▶ **Requirement**: Using the entries that follow, write out the line containing "хоккей (1221, 1866)", the line containing "Главная страница (921, 1014)", and every line between them, exactly and nothing else.

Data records
□ □ □ □ □ □ □
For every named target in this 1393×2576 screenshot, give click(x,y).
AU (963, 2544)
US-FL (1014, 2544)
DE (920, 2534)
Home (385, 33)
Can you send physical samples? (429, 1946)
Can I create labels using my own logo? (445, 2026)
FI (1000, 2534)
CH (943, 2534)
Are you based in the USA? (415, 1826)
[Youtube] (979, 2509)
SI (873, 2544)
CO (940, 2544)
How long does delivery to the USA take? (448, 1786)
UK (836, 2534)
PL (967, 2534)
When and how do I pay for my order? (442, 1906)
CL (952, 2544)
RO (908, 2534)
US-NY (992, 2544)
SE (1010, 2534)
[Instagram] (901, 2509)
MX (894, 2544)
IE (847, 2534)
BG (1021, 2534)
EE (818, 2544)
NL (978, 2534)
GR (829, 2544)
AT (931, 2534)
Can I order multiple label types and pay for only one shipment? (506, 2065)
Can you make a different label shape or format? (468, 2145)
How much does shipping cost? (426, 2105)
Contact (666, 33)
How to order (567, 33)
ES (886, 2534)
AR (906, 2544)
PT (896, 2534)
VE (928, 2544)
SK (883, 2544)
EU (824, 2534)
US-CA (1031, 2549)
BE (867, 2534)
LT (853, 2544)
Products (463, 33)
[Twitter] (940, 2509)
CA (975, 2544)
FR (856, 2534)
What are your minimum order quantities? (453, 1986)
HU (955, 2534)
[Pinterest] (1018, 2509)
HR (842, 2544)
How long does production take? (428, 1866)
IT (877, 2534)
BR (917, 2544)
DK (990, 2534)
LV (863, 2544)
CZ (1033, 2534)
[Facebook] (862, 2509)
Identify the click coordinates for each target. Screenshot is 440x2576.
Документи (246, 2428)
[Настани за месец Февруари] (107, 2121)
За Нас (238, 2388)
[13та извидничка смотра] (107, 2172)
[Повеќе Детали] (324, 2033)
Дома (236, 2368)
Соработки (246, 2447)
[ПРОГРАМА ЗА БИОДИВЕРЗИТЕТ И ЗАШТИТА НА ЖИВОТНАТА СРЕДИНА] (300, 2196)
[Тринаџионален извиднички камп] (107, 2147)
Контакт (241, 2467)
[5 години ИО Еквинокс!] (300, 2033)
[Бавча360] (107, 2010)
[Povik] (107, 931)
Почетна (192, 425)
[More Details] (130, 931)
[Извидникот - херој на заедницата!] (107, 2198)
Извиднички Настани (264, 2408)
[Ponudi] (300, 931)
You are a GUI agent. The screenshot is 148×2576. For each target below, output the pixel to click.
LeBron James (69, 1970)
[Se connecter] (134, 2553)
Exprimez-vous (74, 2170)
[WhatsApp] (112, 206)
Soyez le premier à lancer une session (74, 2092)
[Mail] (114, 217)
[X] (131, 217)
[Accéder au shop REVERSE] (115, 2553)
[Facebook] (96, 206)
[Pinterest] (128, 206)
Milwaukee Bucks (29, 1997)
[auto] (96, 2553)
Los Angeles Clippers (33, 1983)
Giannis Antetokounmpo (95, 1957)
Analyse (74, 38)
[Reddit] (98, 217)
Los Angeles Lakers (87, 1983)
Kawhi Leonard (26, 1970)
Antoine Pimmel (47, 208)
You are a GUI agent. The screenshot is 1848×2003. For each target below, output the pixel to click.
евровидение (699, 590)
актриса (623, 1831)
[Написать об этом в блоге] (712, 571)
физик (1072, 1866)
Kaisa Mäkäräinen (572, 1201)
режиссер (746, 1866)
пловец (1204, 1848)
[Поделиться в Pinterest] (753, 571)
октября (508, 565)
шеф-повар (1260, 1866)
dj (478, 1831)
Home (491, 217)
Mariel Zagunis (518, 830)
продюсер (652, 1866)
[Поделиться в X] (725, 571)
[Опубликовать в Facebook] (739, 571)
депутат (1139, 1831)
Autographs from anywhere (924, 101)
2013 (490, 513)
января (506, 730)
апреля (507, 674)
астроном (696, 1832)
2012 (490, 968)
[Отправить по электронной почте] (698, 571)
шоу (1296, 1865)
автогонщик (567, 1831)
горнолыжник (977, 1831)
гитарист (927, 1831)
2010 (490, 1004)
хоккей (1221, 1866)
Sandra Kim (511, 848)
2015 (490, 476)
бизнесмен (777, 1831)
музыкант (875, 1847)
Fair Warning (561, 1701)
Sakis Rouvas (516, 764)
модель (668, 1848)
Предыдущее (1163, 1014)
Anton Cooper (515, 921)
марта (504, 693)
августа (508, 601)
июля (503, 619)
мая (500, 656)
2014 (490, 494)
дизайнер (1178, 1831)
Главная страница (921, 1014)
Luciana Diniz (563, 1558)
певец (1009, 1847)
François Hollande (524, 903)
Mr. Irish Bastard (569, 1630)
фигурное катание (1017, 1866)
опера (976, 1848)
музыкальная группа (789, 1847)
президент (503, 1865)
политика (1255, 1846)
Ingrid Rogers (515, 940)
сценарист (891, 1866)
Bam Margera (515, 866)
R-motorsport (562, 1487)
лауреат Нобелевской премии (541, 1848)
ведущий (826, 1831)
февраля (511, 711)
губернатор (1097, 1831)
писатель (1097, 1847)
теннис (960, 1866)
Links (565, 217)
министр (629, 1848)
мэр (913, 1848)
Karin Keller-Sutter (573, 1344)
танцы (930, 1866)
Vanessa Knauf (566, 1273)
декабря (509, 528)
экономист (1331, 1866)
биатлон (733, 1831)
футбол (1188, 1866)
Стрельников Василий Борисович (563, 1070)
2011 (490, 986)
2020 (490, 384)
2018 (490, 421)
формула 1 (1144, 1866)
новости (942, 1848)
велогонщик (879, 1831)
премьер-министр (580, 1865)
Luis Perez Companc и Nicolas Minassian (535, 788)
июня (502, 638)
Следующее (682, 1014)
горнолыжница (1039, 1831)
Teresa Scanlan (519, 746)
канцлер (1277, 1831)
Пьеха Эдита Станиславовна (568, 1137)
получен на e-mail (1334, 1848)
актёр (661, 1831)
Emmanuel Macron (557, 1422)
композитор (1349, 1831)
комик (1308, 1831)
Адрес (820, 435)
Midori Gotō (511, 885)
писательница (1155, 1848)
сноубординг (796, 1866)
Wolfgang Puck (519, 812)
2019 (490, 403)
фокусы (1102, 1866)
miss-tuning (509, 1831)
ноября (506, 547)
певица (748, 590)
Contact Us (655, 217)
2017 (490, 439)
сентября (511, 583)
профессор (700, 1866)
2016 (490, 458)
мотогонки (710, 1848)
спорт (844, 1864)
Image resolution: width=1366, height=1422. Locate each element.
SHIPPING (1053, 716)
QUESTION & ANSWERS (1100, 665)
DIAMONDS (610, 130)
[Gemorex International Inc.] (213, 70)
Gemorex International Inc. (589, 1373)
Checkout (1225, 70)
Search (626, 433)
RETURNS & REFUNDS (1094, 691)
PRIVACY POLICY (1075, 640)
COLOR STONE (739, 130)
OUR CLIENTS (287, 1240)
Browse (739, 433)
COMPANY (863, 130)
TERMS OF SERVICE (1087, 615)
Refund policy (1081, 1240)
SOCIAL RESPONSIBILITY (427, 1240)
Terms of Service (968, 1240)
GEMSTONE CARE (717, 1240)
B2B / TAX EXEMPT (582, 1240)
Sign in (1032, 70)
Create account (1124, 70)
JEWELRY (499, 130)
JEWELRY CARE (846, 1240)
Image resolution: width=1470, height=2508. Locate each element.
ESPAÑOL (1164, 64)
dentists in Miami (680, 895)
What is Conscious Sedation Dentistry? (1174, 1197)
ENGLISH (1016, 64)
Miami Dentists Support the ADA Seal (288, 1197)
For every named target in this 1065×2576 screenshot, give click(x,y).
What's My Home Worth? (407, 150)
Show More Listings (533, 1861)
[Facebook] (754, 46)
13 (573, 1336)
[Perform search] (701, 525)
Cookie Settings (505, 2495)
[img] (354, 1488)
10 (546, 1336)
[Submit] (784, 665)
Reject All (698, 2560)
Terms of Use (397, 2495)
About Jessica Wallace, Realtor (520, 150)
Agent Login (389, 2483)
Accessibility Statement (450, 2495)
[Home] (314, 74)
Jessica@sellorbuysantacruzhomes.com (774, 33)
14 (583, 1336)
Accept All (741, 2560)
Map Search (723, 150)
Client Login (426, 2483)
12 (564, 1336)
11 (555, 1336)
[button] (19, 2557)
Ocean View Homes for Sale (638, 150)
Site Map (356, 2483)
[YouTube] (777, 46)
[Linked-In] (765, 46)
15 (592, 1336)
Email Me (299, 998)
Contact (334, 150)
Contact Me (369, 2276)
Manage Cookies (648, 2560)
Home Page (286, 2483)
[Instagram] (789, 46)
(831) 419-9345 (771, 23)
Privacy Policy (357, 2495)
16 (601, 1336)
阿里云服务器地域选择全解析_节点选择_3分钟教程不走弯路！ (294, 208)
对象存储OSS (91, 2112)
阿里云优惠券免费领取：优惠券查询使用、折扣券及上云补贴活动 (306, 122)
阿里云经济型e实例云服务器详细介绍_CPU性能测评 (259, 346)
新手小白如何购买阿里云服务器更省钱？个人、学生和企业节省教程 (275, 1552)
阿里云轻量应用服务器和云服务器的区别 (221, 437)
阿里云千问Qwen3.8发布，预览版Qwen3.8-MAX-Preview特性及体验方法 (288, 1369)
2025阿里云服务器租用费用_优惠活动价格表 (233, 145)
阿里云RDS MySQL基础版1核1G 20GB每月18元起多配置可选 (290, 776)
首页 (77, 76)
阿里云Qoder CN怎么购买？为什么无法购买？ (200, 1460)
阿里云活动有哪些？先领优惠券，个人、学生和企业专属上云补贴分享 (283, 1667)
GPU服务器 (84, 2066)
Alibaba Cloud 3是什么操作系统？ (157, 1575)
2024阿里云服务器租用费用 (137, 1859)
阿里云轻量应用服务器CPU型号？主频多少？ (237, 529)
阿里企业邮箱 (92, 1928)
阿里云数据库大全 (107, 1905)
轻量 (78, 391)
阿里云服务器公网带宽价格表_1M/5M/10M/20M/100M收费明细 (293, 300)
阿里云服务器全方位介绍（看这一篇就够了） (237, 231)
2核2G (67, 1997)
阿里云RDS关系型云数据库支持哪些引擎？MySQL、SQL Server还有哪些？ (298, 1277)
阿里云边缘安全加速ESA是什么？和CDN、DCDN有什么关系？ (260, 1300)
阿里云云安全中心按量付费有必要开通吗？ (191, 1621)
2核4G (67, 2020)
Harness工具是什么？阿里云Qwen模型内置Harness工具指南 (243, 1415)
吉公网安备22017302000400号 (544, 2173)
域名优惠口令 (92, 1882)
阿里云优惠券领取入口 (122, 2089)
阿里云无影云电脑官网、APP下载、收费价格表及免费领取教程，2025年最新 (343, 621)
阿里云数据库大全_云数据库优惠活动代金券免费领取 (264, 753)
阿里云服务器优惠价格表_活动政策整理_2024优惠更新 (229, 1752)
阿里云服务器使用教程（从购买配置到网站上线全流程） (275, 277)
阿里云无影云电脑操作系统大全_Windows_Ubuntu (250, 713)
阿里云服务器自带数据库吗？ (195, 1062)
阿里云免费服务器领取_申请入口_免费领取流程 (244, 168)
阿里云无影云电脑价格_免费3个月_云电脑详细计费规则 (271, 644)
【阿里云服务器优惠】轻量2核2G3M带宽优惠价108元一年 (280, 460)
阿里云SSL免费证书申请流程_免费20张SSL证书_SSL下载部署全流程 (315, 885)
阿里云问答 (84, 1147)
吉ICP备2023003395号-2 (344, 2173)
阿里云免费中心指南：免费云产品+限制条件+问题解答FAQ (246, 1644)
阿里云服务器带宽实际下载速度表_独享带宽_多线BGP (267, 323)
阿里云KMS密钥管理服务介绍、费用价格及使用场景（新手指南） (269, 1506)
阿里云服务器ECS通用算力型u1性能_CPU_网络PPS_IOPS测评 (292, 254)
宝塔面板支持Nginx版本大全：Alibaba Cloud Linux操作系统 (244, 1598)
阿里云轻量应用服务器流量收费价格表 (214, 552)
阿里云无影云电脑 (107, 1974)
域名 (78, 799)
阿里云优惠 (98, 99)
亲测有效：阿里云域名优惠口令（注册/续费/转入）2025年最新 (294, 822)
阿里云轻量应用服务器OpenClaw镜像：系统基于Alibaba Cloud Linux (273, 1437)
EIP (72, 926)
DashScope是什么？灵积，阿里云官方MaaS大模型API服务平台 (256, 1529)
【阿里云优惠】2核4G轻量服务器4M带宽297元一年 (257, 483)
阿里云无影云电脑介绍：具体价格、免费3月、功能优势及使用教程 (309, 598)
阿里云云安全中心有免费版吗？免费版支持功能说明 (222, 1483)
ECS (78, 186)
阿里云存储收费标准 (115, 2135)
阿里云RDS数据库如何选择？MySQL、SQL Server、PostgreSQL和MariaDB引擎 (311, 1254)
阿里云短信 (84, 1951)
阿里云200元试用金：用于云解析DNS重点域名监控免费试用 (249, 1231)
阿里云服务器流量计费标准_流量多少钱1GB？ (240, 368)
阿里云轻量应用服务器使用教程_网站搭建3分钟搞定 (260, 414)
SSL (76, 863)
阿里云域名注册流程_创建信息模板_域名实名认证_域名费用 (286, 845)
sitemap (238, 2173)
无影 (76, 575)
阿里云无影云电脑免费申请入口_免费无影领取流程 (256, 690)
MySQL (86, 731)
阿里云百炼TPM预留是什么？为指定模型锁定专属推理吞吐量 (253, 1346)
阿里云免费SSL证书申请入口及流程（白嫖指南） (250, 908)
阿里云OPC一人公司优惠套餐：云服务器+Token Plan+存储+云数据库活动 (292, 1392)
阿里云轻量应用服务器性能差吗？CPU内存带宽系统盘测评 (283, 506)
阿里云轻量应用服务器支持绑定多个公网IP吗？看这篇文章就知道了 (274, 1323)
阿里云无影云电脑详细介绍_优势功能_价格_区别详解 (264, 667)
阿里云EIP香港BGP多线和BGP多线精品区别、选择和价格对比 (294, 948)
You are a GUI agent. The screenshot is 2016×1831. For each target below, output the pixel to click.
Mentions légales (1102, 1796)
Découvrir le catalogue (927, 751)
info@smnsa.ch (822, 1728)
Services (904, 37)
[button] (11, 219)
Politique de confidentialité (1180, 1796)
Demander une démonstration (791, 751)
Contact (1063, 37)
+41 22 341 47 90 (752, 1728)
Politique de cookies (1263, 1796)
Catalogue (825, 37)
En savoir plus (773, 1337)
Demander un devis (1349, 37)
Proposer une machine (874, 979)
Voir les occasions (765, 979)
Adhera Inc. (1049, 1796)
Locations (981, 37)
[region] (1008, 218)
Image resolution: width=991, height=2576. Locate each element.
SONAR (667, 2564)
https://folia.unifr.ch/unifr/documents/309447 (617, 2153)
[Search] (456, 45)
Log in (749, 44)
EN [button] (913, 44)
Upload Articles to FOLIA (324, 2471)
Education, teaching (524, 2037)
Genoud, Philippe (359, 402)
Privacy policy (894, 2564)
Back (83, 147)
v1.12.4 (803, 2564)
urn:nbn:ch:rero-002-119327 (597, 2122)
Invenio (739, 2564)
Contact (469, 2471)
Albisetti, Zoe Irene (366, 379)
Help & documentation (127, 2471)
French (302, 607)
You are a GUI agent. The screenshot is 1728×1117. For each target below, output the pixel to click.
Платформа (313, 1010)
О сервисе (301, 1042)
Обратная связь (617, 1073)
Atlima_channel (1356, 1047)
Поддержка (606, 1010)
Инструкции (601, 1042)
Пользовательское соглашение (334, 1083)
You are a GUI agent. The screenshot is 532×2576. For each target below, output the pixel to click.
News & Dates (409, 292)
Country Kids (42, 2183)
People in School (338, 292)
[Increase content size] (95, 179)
□ □ □ □ □ □ □
▶ **Answer to this exercise**:
хоккей (1221, 1866)
Sandra Kim (511, 848)
2015 (490, 476)
бизнесмен (777, 1831)
музыкант (875, 1847)
Fair Warning (561, 1701)
Sakis Rouvas (516, 764)
модель (668, 1848)
Предыдущее (1163, 1014)
Anton Cooper (515, 921)
марта (504, 693)
августа (508, 601)
июля (503, 619)
мая (500, 656)
2014 (490, 494)
дизайнер (1178, 1831)
Главная страница (921, 1014)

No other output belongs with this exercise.